List of tasks:
A - Using the Iowa appeals court opinion on L.G., explain in one to three sentences why the court affirms the juvenile court's decision.
B - Continue the Iowa appeals court opinion on L.G. from its final sentence, keeping its voice and form.

Supplied text:
○ ○ ○

In re Interest of L.G., 918 N.W.2d 502 (2018)

April 4, 2018 · Court of Appeals of Iowa · No. 18-0091
918 N.W.2d 502

IN the INTEREST OF L.G., Minor Child,

A.S., Mother, Appellant

J.G., Father, Appellant.

No. 18-0091

Court of Appeals of Iowa.

Filed April 4, 2018

Katherine M. Hartman Eastvold, Coralville, for appellant mother.

Kristin L. Denniger, Cedar Rapids, for appellant father.

Thomas J. Miller, Attorney General, and Kathryn K. Lang, Assistant Attorney General, for appellee State.

Kimberly A. Opatz of Linn County Advocate, Inc., Cedar Rapids, guardian ad litem for minor child.

Considered by Danilson, C.J., and Vaitheswaran and Bower, JJ.

BOWER, Judge.

A mother and father separately appeal the juvenile court decision terminating their parental rights. We find there was sufficient evidence to terminate parental rights, the juvenile court properly declined to apply exceptions to termination, and termination is in the best interests of the child. We affirm the juvenile court.

I. Background Facts and Proceedings

The mother began using drugs, primarily methamphetamine, around age eleven, and the father also reported beginning to use drugs in his early adolescence, including heroin and methamphetamine.1 L.G. was born in June 2017. L.G. and the mother tested positive for methamphetamine at the time of the birth; the father would not consent to a drug test. L.G. was removed from the parents on June 5 and placed in foster care. L.G. was adjudicated a child in need of assistance on June 8.

The mother has struggled with maintaining sobriety. She has repeatedly tested positive for methamphetamine although she participated in a variety of substance-abuse treatment programs. The mother attended visits with L.G. consistently and provided formula, diapers, and clothing for L.G. The mother was in jail at the time of the termination hearing with a pending probation revocation, along with new charges of forgery and theft. She acknowledged she would not be able to resume care of L.G. at the time of the hearing. The mother also admitted her relationship with the father involved instances of domestic violence, though both the mother and father attempted to minimize its impact. The juvenile court found the parents did not follow through on recommended services.

○ ○ ○

Information provided:
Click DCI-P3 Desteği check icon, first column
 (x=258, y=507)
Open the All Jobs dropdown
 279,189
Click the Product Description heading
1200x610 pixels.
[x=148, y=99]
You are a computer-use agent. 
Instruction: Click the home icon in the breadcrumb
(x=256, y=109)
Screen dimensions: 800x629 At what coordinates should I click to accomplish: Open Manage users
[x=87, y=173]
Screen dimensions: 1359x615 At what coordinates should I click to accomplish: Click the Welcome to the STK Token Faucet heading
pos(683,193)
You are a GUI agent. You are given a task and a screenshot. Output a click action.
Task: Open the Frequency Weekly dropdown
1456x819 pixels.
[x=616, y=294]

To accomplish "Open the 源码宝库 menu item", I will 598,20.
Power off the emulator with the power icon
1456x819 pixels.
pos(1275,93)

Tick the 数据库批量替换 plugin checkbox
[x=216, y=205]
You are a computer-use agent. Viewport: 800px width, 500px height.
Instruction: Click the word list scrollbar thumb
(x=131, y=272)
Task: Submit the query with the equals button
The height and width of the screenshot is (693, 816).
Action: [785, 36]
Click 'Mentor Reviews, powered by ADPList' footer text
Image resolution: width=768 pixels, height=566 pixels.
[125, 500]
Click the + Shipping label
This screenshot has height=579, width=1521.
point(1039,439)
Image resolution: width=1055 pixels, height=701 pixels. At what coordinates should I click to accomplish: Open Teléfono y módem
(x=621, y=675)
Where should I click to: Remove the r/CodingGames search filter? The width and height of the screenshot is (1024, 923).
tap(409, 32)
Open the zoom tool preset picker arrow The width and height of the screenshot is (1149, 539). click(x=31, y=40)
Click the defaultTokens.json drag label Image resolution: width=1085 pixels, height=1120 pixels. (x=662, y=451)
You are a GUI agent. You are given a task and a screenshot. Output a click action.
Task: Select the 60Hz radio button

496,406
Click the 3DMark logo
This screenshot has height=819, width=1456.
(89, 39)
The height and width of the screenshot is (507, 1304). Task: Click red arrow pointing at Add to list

○ ○ ○

Answers for the tasks:
A - The court affirms because it finds sufficient evidence to terminate both parents' rights. It also finds that the juvenile court properly declined to apply exceptions to termination and that termination is in the child's best interests.

B -
The father refused to comply with drug testing at the time of the birth. However, he later admitted to heroin and marijuana use. Eventually, he completed a substance-abuse evaluation and attended some treatment. Even after treatment he continued to have positive drug screens, though he consistently attended services. The father had a pending charge of delivery of a controlled substance as a habitual offender. By his own admission, he used heroin and methamphetamine approximately one week before the termination hearing but was adamant he was not addicted.

The termination hearing was held December on 22. The parents' parental rights were terminated on December 29. The parents now appeal.

II. Standard of Review

The standard of review in termination cases is de novo. In re D.W ., 791 N.W.2d 703, 706 (Iowa 2010). Clear and convincing evidence is needed to establish the grounds for termination. In re J.E ., 723 N.W.2d 793, 798 (Iowa 2006). Where there is clear and convincing evidence, there is no serious or substantial doubt about the correctness of the conclusion drawn from the evidence. In re D.D ., 653 N.W.2d 359, 361 (Iowa 2002). The paramount concern in termination proceedings is the best interests of the child. In re L.L ., 459 N.W.2d 489, 493 (Iowa 1990).

III. Sufficiency of the Evidence

The father claims there is insufficient evidence to support termination of his parental rights. The juvenile court terminated the father's parental rights pursuant to Iowa Code section 232.116(1)(h) (2017). The father claims the child could have been returned to his care at the time of the termination hearing.

The father concedes "the family obviously has ongoing needs" but claims "[h]e is committed to providing a safe and stable home for [L.G.]" He points to his continuing engagement with services as an indication he is committed to changing his life. The father believes he will be able to maintain employment, stay financially secure, attend treatment, stay sober, and properly care for L.G.

We disagree. Shortly before trial, the father resumed his use of heroin and methamphetamine. The father continues to promise change and sobriety but has not demonstrated any willingness or ability to attain either. We find the evidence was sufficient to support termination.

IV. Best Interests

Both the father and mother claim termination is not in the child's best interests. After finding a ground for termination exists, we are to "consider the factors under section 232.116(2). Section 232.116(2) requires us to 'give primary consideration to the child's safety, to the best placement for furthering the long-term nurturing and growth of the child, and to the physical, mental, and emotional condition and needs of the child.' " In re P.L ., 778 N.W.2d 33, 40 (Iowa 2010) (internal citations omitted).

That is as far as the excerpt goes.